Irish soda bread.....

Irish soda bread, scones and apple pies are catching on again with the desire for comfort food in these recessionary times. No longer the 'preserve' of delicate ladies with hats, homemade Irish soda bread, jam, scones, apple pies & rhubarb tarts, tea brack and fruit cakes have never been more popular.
Good staple ingredients like flour, whole milk and butter go into the best bread, scones and cakes. Quicker to make then to go to the shops and buy, scones can be made in a couple of minutes from sieved self-raising flour with a small amount of butter rubbed into it, a couple of spoons of sugar,a handful of dried fruit (sultanas and cherries) with a little milk and egg to bind. Popped into a hot oven for 10-15 minutes they are best eaten warm, with butter and and some lovely Clare jam, blackcurrant and port, or raspberries and champagne flavour, can you tell why it's my favourite...?

Irish soda bread

Another favourite is apple pie or rhubarb tarts. Made with short crust pastry, and filled with either cooking apples sprinkled with cloves, or fresh rhubarb and grated ginger these feature on most desert menus throughout the country. Best served up steaming hot, with a dollop of fresh cream and a pot of Lyons or Barrys tea Fresh rhubarb tarts in season (Spring) are rare but divine. Not so rhubarb and ginger jam which thankfully is available all year round.
Tea bracks are made from dried fruit soaked overnight in tea to plump up the fruit, with flour and sugar and mixed spice added before cooking in a slow oven. Often served sliced with butter, or with lucky tokens added into the mix for Halloween. Lady Gregory of Coole Park used to have a huge one made which included hazelnuts from the seven woods at Coole, for the opening night of each new play at the Abbey Theatre, which she founded.
Fruit cakes are a more luxurious combination of fruit with cherries, nuts and spices, butter, eggs and flour and a generous drop of whiskey (for preservation purposes) of course, often made for special occasions and Christmas when they are coated in almond paste and soft lemon icing.

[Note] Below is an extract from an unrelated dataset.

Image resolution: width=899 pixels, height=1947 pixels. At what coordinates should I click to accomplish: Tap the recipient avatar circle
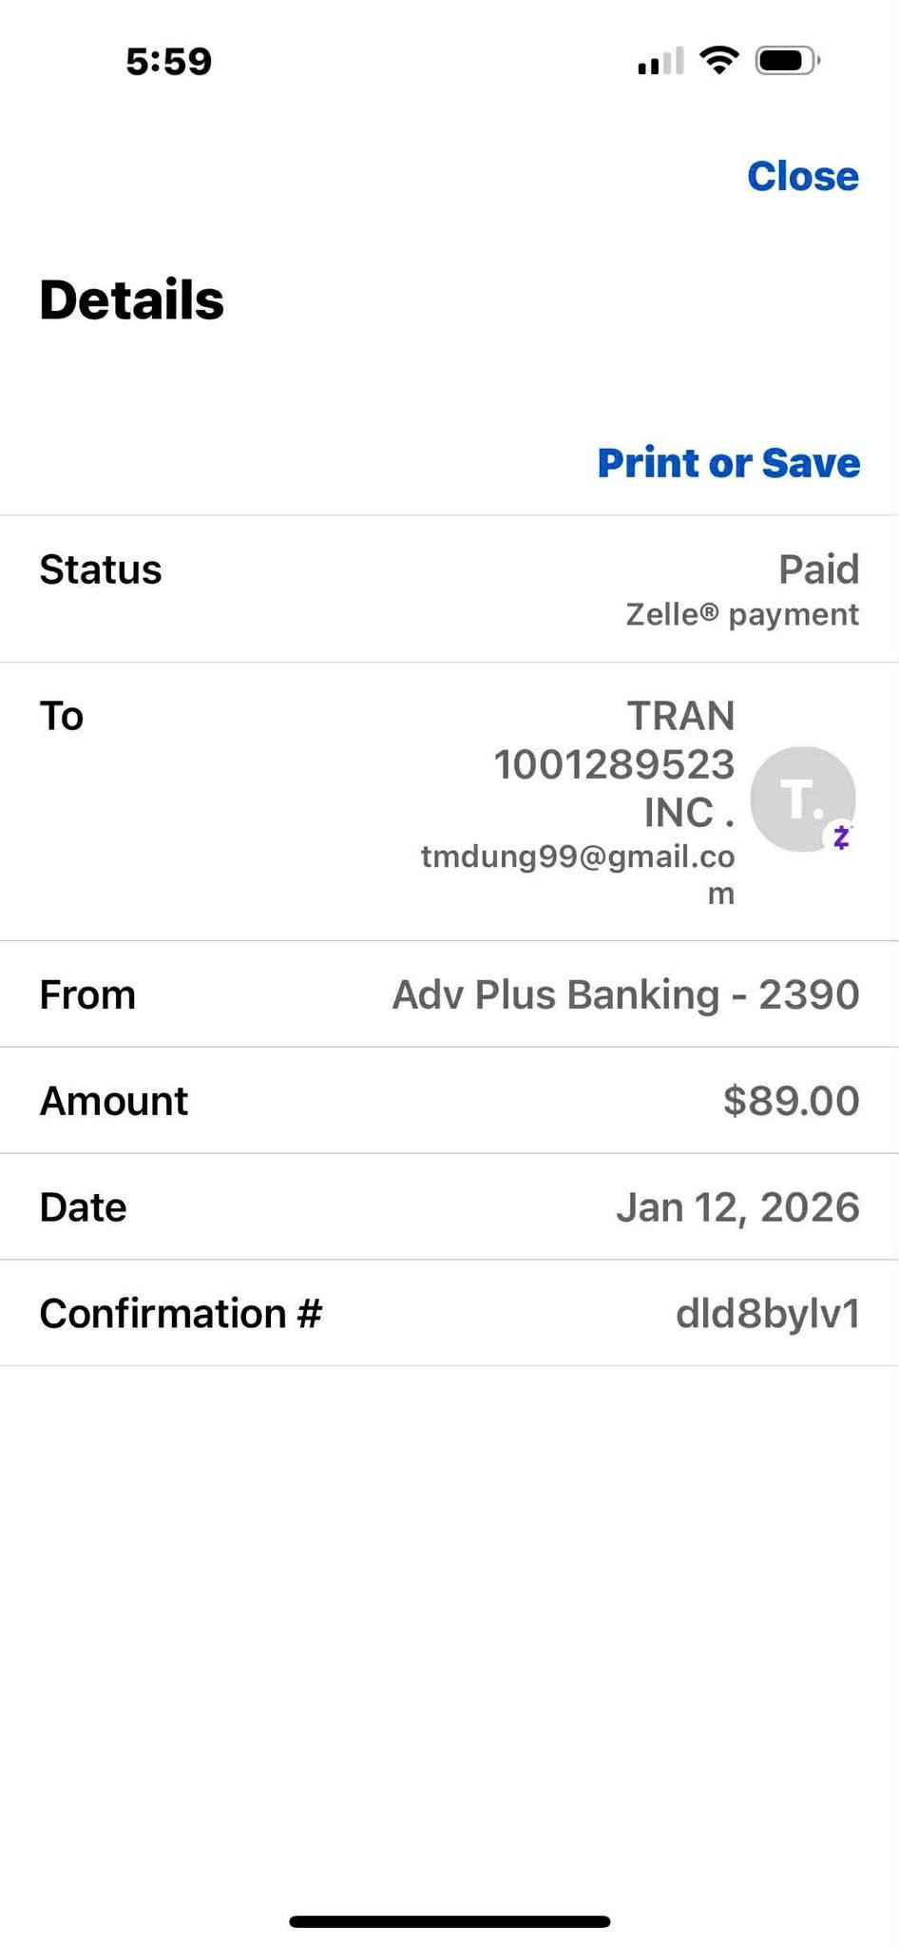[801, 798]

Simple Brown Bread Recipe add a couple of ozs of melted butter to a generous lb of wholemeal flour with a good teaspoon of baking soda mixed through it, bind with buttermilk, knead lightly into a round cake, cross the top, say a prayer and pop in a hot oven for about 25-30 minutes. You will know its done when it is nicely browned and if there is a hollow sound when tapped.

The 10 best places in Ireland to sample home baking are....

1 An Fear Gorta Ballyvaughan, Clare lovely old stone cottage by the sea with a walled garden. Steven Spielberg stops by regularly (in his private jet) to sample his favourite cheesecake.

2 Avoca Handweavers known as the 'possibly' shops because they sell the most delightful homegoods and are 'beyond' pretty. Excellent food you can buy to takeaway as well.

3 Bewleys Grafton Street there is no where quiet like it in the world, a whiff of ground coffee and an almond bun, takes us right back to student days.

4 Gallery Cafe Gort, County Galway, fabulous fresh scones every day with jam and cream and a chocolate silk cake you would get up in the middle of the night for...

5 Claires Tearooms, Clarinbridge, Galway. This is the kind of place your Mum, Aunt or Granny would love, me too! Delicate bone china, light as air quiches & cup cakes.

6 Foxford Woollen Mills County Mayo, with more then enough organic healthy options you'd think I could resist the chocolate cake, eh...NO

7 Goya's Kirwans Lane, Galway. Apart from luscious cakes you can by or have made to order? the lemon meringue pie is about a foot high? they do a delicious liver pate salad for lunch, order extra toast!

8 O'Connors Bakery Galway, Ennis & Limerick, for the domestically challenged like myself? you can buy the best 'homemade' (no one will ever know) bread, cakes and apple pies. I have even manged to pawn off their Christmas cakes and puddings as my own.

9 Powerscourt County Wicklow, a lovely day out, you can take the grand tour around the house, or sit out regally with a hot chocolate or glass of wine, on the terrace overlooking the sugarloaf mountain.

10 Bunratty Castle & Folk Park where you can watch scones and apple pies being made and eat them afterwards in the tearooms.